--- Start Data lines ---

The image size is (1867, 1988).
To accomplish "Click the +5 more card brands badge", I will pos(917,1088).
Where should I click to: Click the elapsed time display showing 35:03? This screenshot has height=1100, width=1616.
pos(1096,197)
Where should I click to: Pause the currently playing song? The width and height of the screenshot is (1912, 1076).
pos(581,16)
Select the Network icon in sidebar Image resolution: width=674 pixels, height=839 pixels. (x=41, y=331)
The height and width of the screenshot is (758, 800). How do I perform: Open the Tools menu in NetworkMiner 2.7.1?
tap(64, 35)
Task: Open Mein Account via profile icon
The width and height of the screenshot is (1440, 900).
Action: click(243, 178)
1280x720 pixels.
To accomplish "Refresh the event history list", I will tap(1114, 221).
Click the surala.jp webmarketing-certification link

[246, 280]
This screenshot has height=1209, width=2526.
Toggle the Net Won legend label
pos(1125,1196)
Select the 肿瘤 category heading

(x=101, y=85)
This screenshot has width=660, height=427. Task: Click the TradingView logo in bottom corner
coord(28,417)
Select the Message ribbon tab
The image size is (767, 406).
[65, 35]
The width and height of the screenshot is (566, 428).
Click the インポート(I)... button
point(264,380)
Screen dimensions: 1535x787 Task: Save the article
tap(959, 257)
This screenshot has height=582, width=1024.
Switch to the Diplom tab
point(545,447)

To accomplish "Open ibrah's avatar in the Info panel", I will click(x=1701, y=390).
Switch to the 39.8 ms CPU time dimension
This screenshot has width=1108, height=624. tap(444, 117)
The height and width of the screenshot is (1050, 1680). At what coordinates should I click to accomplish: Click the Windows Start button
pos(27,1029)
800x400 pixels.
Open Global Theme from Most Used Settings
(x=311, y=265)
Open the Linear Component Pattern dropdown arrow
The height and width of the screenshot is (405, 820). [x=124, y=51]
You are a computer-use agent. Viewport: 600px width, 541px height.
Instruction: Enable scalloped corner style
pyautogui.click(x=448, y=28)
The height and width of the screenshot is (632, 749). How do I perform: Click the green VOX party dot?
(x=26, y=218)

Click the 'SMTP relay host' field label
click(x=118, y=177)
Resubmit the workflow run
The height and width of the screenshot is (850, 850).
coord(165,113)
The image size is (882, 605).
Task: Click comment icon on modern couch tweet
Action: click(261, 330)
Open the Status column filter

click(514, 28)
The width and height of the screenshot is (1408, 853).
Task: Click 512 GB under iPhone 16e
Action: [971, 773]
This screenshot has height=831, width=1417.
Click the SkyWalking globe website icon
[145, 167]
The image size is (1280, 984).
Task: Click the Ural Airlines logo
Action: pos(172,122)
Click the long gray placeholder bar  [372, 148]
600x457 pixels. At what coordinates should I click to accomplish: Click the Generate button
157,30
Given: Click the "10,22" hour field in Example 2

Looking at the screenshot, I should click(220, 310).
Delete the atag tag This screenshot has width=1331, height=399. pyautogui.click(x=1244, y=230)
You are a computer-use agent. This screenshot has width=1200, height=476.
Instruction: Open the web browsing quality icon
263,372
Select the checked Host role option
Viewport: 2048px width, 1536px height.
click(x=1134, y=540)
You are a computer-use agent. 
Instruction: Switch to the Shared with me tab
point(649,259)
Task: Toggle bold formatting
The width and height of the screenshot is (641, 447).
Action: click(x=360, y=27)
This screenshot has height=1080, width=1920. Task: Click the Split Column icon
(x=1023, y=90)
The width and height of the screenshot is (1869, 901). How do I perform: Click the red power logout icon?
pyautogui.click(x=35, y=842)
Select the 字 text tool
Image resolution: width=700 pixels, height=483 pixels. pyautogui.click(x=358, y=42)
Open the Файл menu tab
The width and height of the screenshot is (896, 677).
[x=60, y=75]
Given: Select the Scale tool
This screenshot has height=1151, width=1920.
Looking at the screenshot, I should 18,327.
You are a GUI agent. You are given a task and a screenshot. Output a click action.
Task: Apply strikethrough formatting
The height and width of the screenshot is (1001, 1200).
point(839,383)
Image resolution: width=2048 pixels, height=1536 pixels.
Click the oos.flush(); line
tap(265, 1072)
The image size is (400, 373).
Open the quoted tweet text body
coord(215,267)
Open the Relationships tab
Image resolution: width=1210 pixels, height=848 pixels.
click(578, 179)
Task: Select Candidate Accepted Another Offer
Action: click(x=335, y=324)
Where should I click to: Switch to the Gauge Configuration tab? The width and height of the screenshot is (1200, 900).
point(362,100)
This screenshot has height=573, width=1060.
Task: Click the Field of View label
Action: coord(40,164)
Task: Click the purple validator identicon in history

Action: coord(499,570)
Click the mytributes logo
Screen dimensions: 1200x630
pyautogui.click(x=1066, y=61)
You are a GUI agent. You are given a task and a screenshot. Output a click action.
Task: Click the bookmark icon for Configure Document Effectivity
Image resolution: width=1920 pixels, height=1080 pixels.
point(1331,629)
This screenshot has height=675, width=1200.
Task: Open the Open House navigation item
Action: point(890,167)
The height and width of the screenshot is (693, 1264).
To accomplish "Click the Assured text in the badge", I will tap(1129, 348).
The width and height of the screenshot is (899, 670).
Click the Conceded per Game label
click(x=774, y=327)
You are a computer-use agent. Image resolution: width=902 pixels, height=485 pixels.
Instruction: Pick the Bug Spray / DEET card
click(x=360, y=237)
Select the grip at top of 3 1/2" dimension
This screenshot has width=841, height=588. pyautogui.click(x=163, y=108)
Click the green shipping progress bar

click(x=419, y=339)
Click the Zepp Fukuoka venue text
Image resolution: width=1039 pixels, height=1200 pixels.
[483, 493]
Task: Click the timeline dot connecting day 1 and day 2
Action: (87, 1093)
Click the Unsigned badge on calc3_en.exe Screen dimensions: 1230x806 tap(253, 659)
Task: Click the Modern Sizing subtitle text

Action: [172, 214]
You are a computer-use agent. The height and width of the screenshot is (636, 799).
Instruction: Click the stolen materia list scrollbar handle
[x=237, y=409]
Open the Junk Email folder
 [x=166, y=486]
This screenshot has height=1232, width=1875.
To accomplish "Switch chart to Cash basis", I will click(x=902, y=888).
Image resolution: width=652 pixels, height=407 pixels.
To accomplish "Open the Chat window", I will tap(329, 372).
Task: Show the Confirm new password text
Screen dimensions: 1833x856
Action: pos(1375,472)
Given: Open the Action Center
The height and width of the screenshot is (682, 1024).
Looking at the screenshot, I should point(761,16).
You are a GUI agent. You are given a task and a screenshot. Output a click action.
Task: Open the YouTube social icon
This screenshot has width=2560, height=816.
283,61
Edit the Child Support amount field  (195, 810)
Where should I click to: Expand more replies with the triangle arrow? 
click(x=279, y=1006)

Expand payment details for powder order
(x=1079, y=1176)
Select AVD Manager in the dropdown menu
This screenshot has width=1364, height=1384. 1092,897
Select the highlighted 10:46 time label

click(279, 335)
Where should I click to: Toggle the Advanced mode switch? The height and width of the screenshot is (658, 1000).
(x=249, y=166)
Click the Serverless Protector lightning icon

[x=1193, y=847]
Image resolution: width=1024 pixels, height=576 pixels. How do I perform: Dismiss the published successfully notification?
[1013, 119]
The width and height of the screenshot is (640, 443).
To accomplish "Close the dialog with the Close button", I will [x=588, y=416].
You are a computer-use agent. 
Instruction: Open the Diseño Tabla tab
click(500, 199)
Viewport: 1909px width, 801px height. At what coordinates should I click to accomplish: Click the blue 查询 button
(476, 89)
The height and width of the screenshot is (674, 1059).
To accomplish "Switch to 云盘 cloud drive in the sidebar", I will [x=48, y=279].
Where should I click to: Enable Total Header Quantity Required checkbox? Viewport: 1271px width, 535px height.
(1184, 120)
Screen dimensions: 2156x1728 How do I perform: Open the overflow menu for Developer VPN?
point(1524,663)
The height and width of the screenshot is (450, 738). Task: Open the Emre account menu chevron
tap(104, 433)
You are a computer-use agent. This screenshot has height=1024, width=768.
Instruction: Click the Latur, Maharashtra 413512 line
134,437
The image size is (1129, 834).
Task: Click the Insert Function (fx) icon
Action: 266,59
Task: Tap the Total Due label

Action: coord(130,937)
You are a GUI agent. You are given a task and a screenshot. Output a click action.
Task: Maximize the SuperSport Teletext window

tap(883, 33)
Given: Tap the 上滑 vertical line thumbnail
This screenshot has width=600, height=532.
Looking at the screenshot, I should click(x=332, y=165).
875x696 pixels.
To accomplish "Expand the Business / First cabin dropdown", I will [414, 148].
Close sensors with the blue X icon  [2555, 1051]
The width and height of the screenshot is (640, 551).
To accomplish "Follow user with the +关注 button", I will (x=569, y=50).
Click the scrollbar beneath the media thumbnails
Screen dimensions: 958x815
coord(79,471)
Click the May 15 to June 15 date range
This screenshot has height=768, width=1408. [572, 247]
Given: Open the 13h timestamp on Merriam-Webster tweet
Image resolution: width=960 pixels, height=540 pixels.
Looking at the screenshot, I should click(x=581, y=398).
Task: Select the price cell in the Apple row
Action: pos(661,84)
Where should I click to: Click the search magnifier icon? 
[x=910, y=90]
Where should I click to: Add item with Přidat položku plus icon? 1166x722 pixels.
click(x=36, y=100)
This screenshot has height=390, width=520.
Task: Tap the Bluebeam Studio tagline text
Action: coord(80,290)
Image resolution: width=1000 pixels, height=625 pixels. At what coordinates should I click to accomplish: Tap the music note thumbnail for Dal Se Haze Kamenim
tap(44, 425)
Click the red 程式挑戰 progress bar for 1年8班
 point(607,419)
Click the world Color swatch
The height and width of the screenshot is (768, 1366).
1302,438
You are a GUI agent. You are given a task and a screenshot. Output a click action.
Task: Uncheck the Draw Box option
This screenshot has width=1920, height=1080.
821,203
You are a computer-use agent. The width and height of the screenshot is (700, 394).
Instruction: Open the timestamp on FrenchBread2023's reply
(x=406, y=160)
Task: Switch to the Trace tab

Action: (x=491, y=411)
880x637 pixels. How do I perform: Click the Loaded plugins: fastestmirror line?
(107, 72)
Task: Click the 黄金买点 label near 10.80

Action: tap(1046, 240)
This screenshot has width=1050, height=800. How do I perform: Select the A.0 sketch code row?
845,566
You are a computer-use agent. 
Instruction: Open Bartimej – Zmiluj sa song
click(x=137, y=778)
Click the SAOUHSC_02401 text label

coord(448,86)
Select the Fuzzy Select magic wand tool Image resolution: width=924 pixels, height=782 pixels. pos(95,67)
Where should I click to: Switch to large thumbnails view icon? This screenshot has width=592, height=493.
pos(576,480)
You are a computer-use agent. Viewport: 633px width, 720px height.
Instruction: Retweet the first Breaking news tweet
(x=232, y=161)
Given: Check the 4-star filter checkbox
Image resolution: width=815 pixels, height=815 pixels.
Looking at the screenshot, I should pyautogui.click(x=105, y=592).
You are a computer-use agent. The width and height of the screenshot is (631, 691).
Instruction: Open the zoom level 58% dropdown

--- End Data lines ---

Exercise task —
Rewrite the entries starting at the line containing "The height and width of the screenshot is (693, 1264)." and ending at the line containing "click(x=360, y=237)" as a two-column CSV with the header instruction,response. Give one row per entry, and put its text and its answer each in a single quoted field, with line breaks replaced by spaces.

The result —
instruction,response
"The height and width of the screenshot is (693, 1264). To accomplish ""Click the Assured text in the badge"",","I will tap(1129, 348)."
"The width and height of the screenshot is (899, 670). Click the Conceded per Game label","click(x=774, y=327)"
"You are a computer-use agent. Image resolution: width=902 pixels, height=485 pixels. Instruction: Pick the Bug Spray / DEET card","click(x=360, y=237)"